MASC images of hydrometeors during the 0234–0240 UTC RHI scanning period are mostly hexagonal plates (e.g., image b1 in Fig. 5) and single pristine dendrites (e.g., images b2, b3, and b4 in Fig. 5). Modest amounts of supercooled liquid were present during this time period (Fig. 2c) and some of the observed crystals were relatively lightly rimed. These crystal types have very low aspect ratios. This is consistent with the radar-based hydrometeor shape retrievals (Fig. 3b), which indicate the dominance of very low aspect ratio particles in an atmospheric layer below the height of about 1.3 km. Retrieved aspect ratios tend to increase in the lowest 0.4-km layer, which is likely due to some modest amount of aggregation. Around this time, simple plate aggregates were also observed at low altitudes by a balloon borne particle sampler (Matrosov et al. 2017).

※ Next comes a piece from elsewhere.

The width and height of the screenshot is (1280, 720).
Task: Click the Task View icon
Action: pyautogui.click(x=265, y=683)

Retrieved aspect ratios in the layer below 1.3 km are in the range approximately between 0.1 and 0.3, and, given retrieval uncertainties of around 0.15 (Matrosov et al. 2017), they appropriately correspond to typical aspect ratios of crystals of the types observed at the ground (e.g., Pruppacher and Klett 1978). This correspondence suggests that the spheroidal particle shape assumption is suitable for particles with low aspect ratios, although precise retrievals of low aspect ratios are not possible because of existing retrieval uncertainties and limitations of bulk-density spheroidal shape model for such particles (e.g., Schrom and Kumjian 2018).

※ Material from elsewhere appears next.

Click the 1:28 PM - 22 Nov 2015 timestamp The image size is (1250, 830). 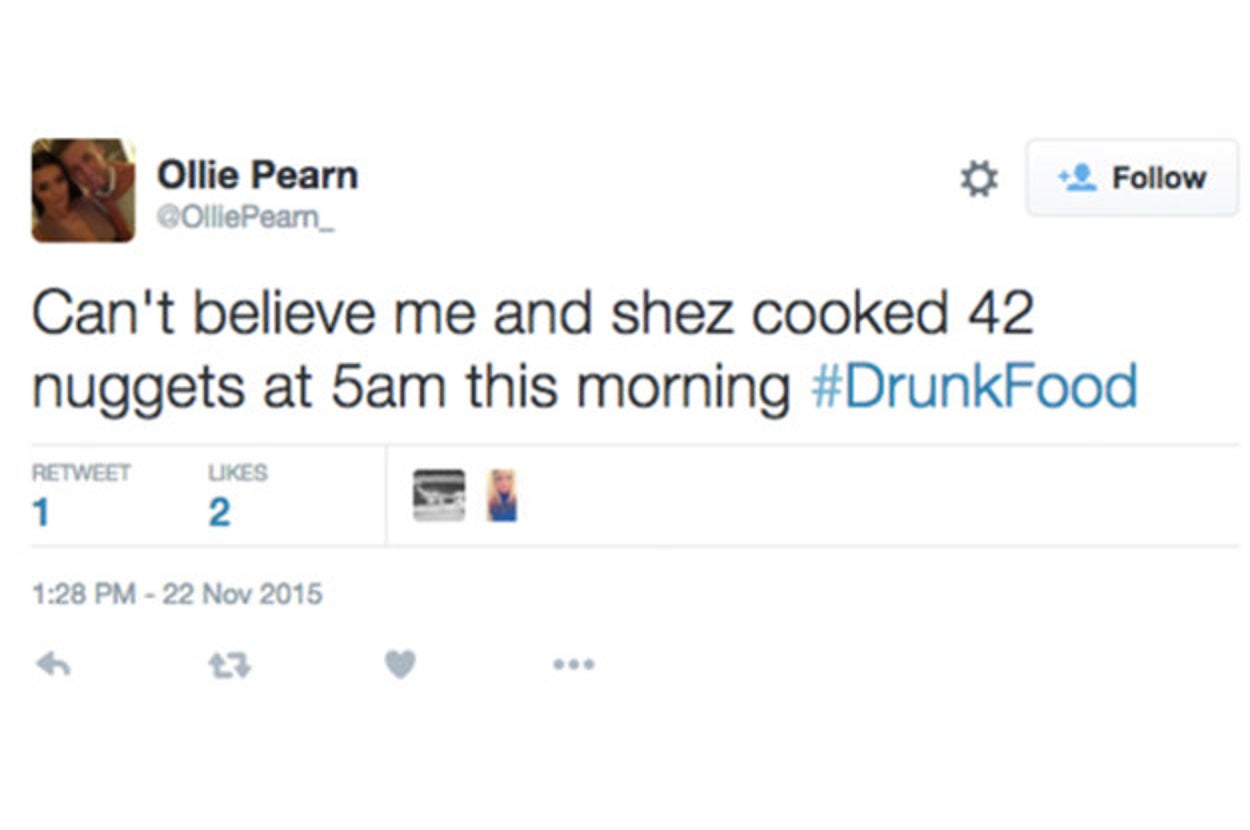point(177,595)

The SACR2 RHI scanning period in the interval approximately between 0500 and 0506 UTC was characterized by larger reflectivities and snowfall rates. Hydrometeors of different types were observed by the MASC during this interval (row c in Fig. 5), including rimed aggregates (images c1 and c2 in Fig. 5) and pristine and rimed dendrites (images c3 and c4 in Fig. 5). Retrieved aspect ratios for hydrometeors near the ground were around 0.4 (Fig. 3c), which might be an appropriate mean value for a mix of very nonspherical and quasi-spherical particles. The variability of retrieved hydrometeor aspect ratio values aloft (e.g., ~1.2 km) during this time period is very high. These values are very low (~<0.1) along some radar beam azimuthal directions. Such low aspect ratio values are indicative of unrimed pristine crystals, as found in the particle mixture near the ground.

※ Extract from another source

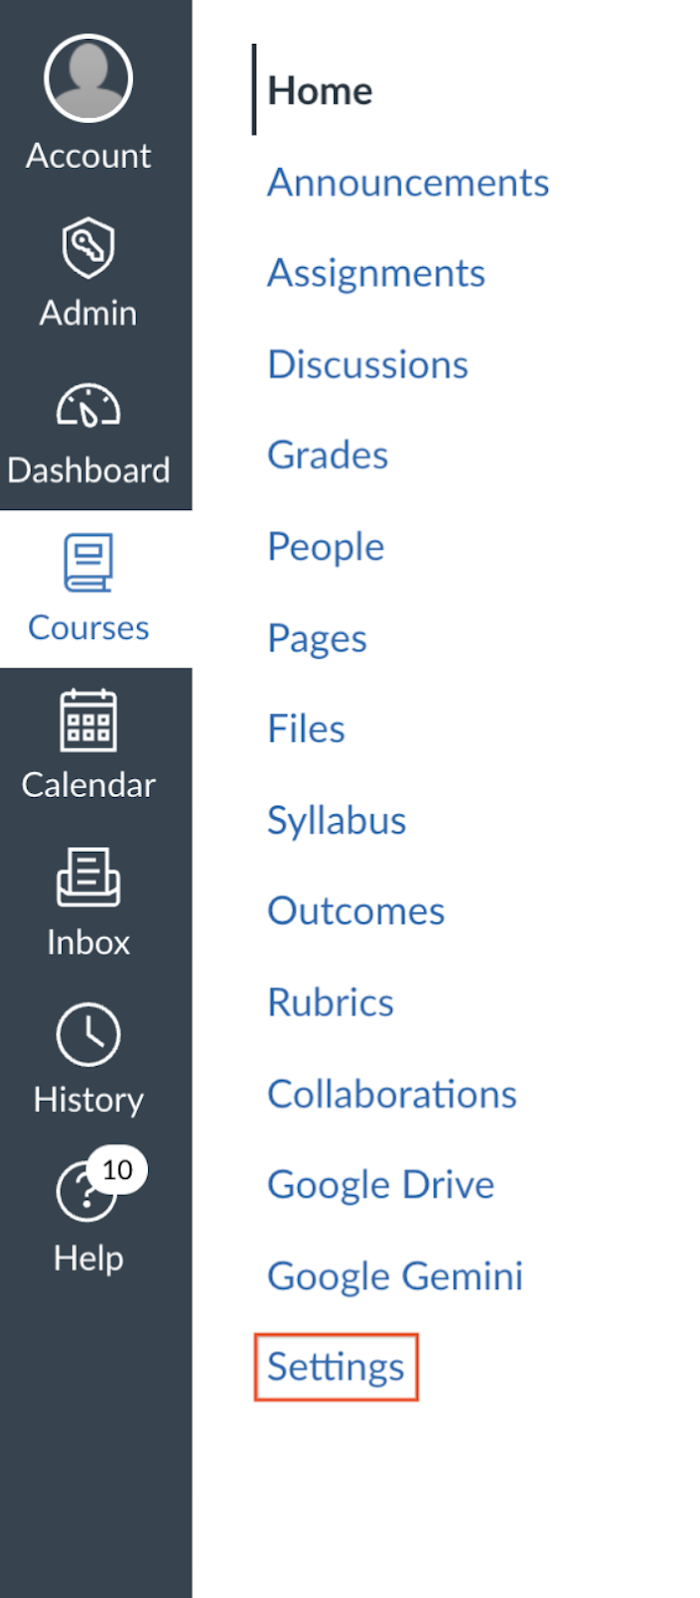Go to Rubrics page
700x1598 pixels.
tap(331, 1003)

The highest variability of retrieved hydrometeor aspect ratios and measured reflectivities was observed during the SACR2 RHI scanning interval between 0800 and 0806 UTC (Figs. 3d and 4d). This interval was also characterized by the largest amounts of supercooled LWP (Fig. 2c). The MASC images during this interval (row d in Fig. 5) indicate hydrometeors ranging from moderately rimed dendrites to graupel-like particles. Aspect ratios of such hydrometeors vary significantly, which is also manifested in the corresponding retrievals.
d. Vertical profiles of Doppler spectra
Analyzing profiles of Doppler spectra from the vertically pointing KAZR can provide additional information to help shed further light on some of the polarimetric SACR2-based retrievals of aspect ratios discussed above. Figure 6 depicts KAZR time–height cross sections of mean vertical Doppler velocities during the SACR2 RHI scan periods analyzed above (Figs. 3–5). The KAZR is more sensitive than the SACR2, so it observes some cloud echoes beyond the highest level available from the SACR2 data (Figs. 3 and 4). The lowest liquid cloud-base estimates from the collocated laser ceilometer are also shown in Fig. 6 as indicated by the black lines. Note that direct ceilometer cloud-base estimates were not available for the period shown in Fig. 6c, which is likely due to heavier snowfall during the corresponding time interval. The cloud-base estimates shown in Fig. 6c are interpolated data from available ceilometer measurements at 0452 and 0507 UTC.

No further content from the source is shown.